> SUPPLIED RECORDS:
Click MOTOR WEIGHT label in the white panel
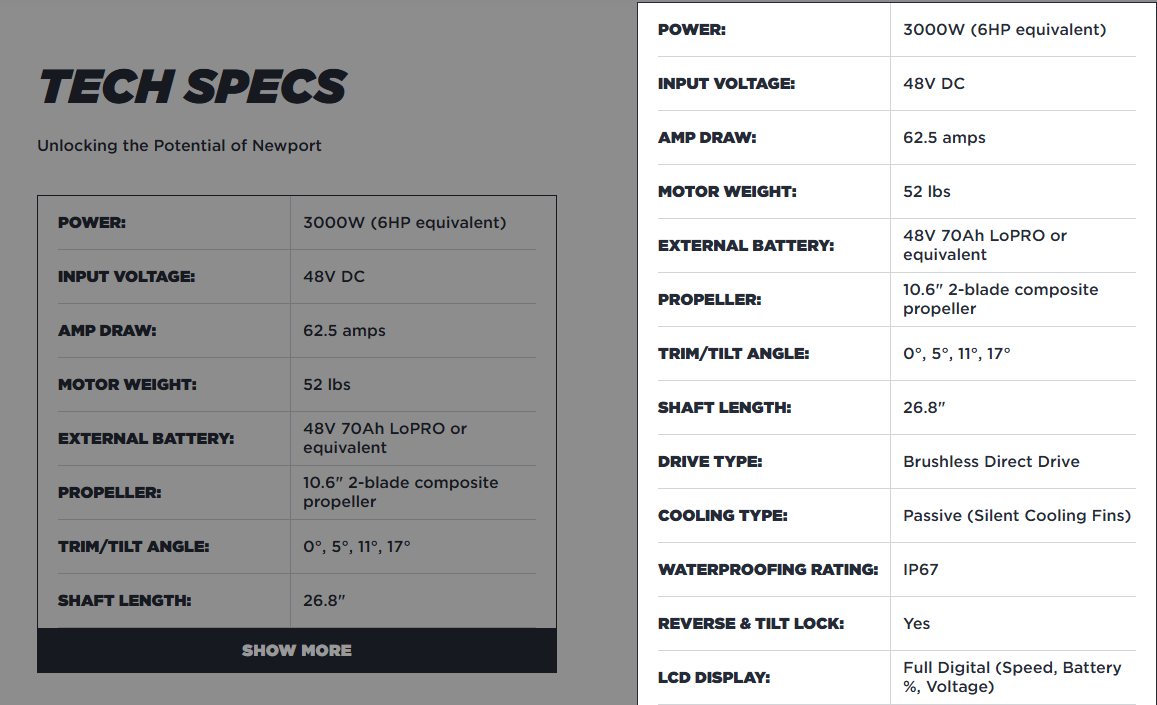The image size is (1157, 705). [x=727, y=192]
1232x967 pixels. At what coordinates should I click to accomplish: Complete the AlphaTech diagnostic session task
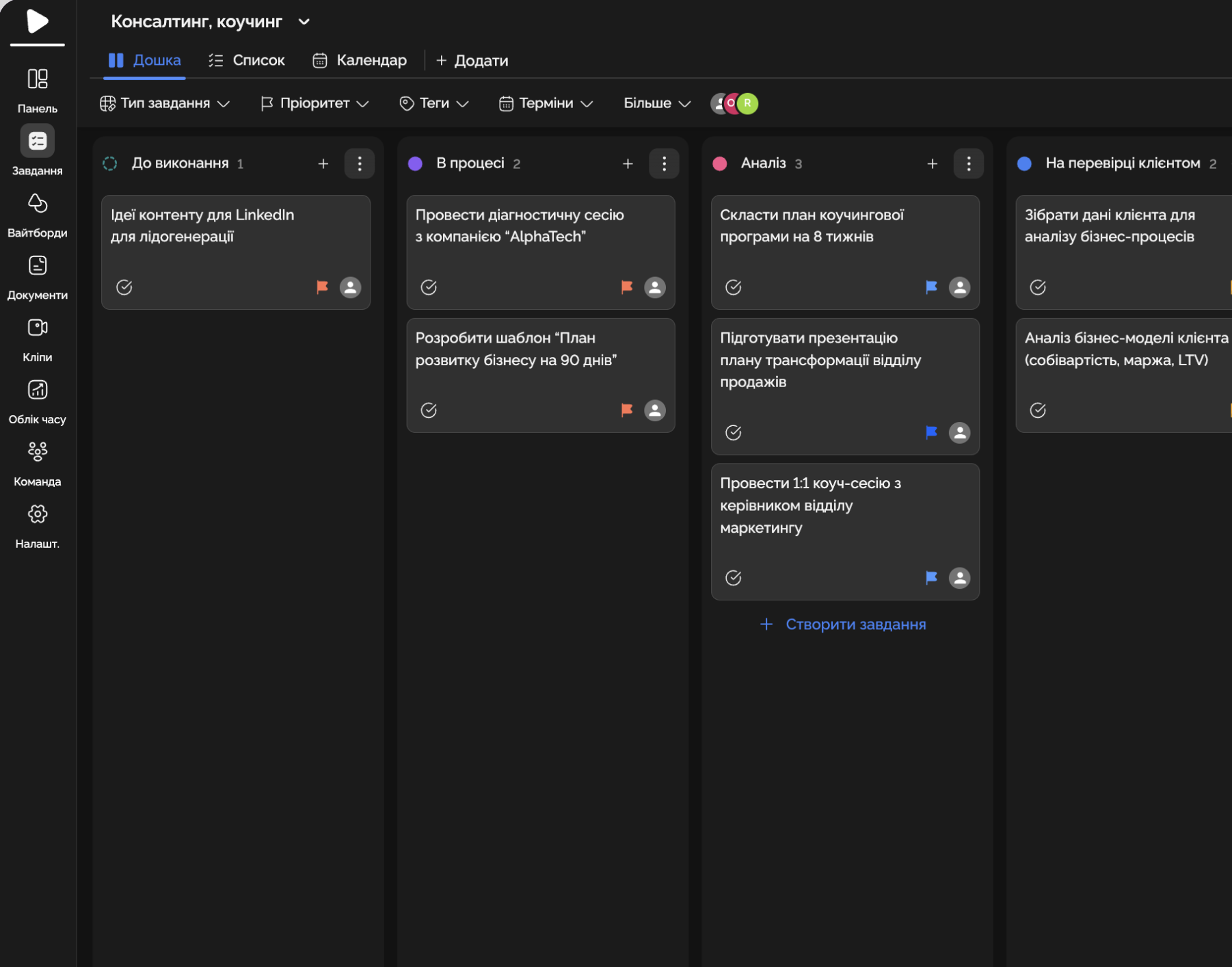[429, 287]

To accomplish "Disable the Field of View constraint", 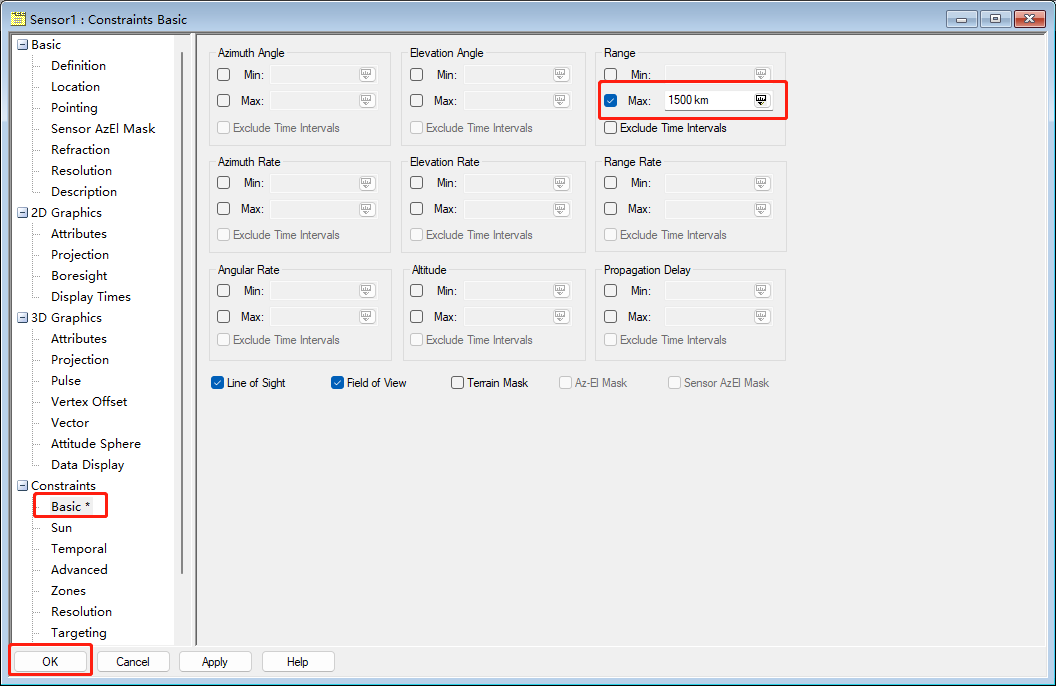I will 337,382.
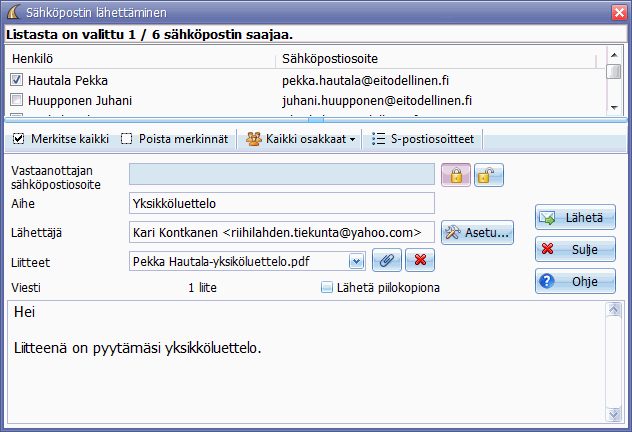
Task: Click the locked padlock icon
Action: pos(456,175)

---

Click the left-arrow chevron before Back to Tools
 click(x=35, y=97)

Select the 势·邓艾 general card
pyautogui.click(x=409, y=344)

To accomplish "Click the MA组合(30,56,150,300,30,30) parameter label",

==

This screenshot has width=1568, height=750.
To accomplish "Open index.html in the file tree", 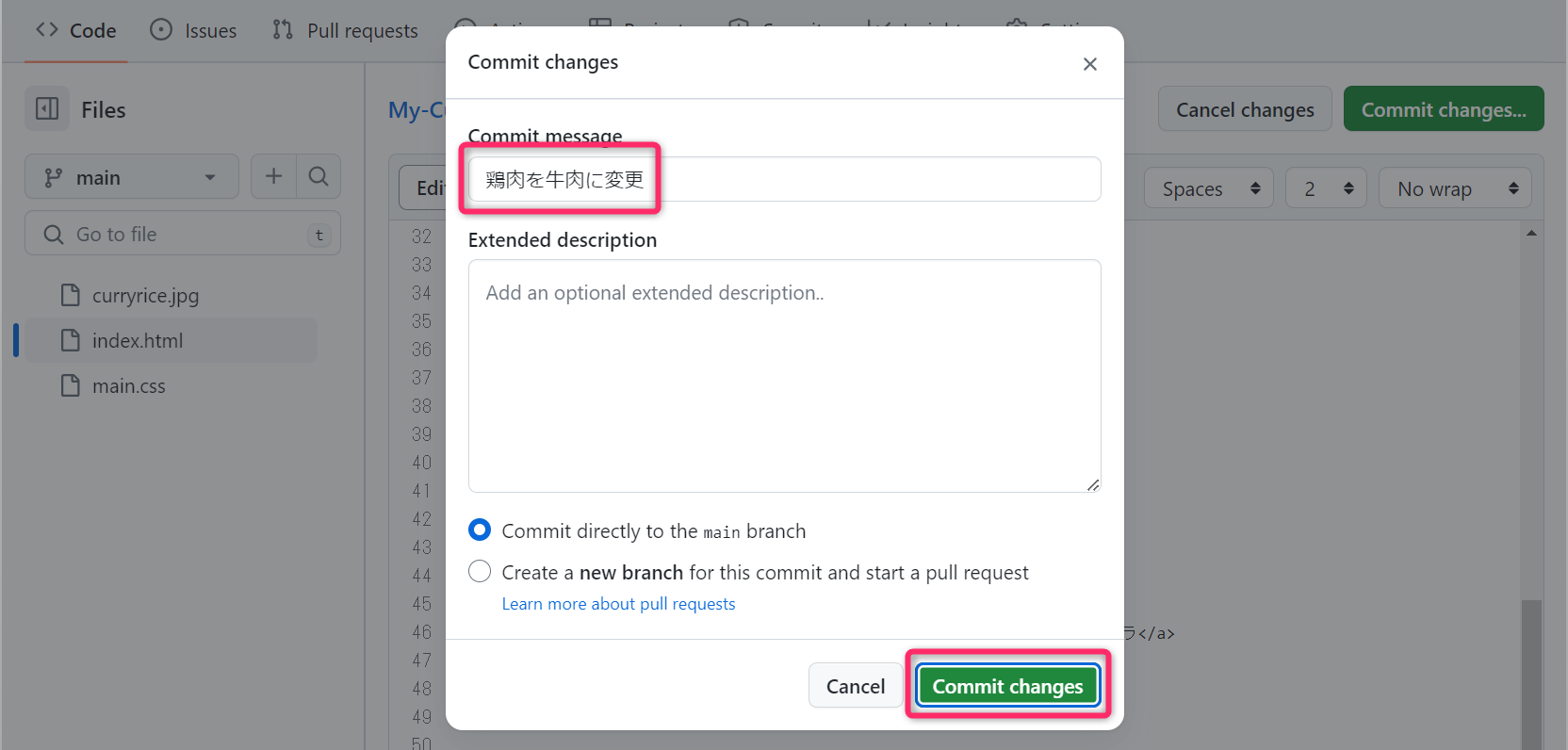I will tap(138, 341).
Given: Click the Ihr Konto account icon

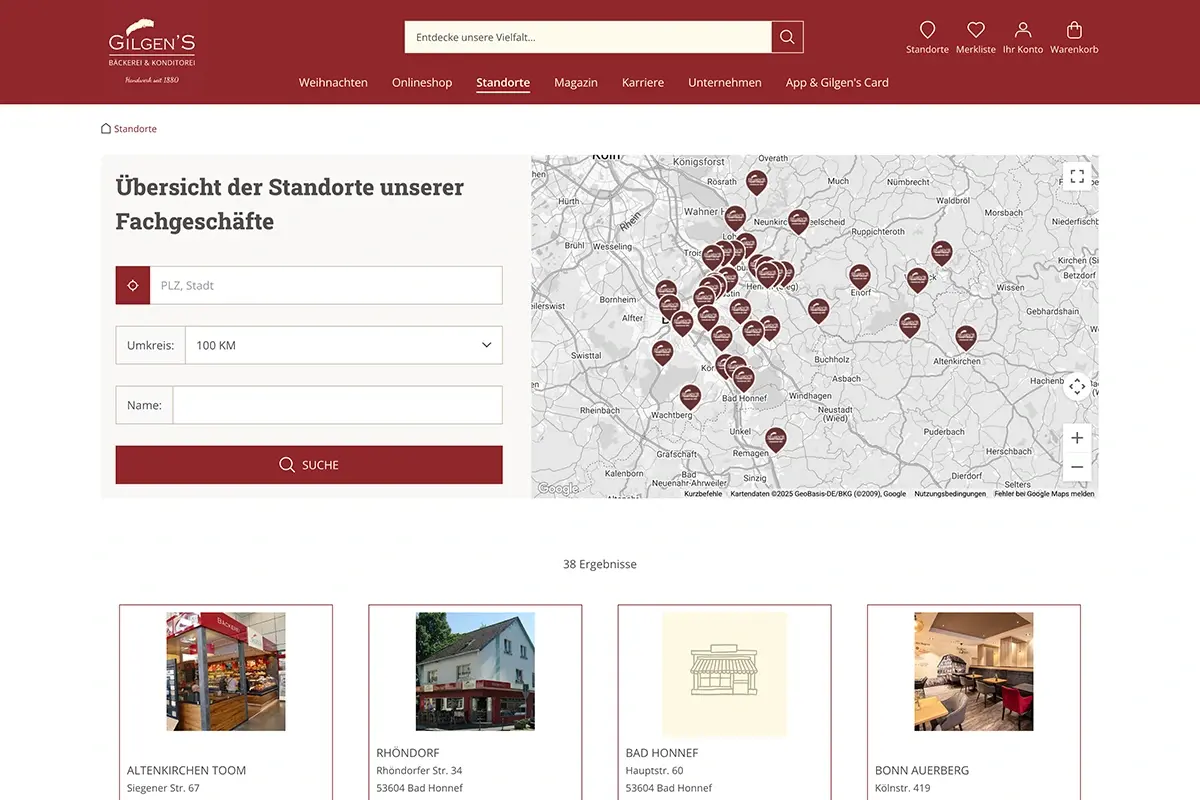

> TRY IT: Out of the entries above, write out only the lines between the line holding "Select the 势·邓艾 general card" and the line holding "the MA组合(30,56,150,300,30,30) parameter", inclusive, each exactly as given.

> ANSWER BOX:
Select the 势·邓艾 general card
pyautogui.click(x=409, y=344)

To accomplish "Click the MA组合(30,56,150,300,30,30) parameter label",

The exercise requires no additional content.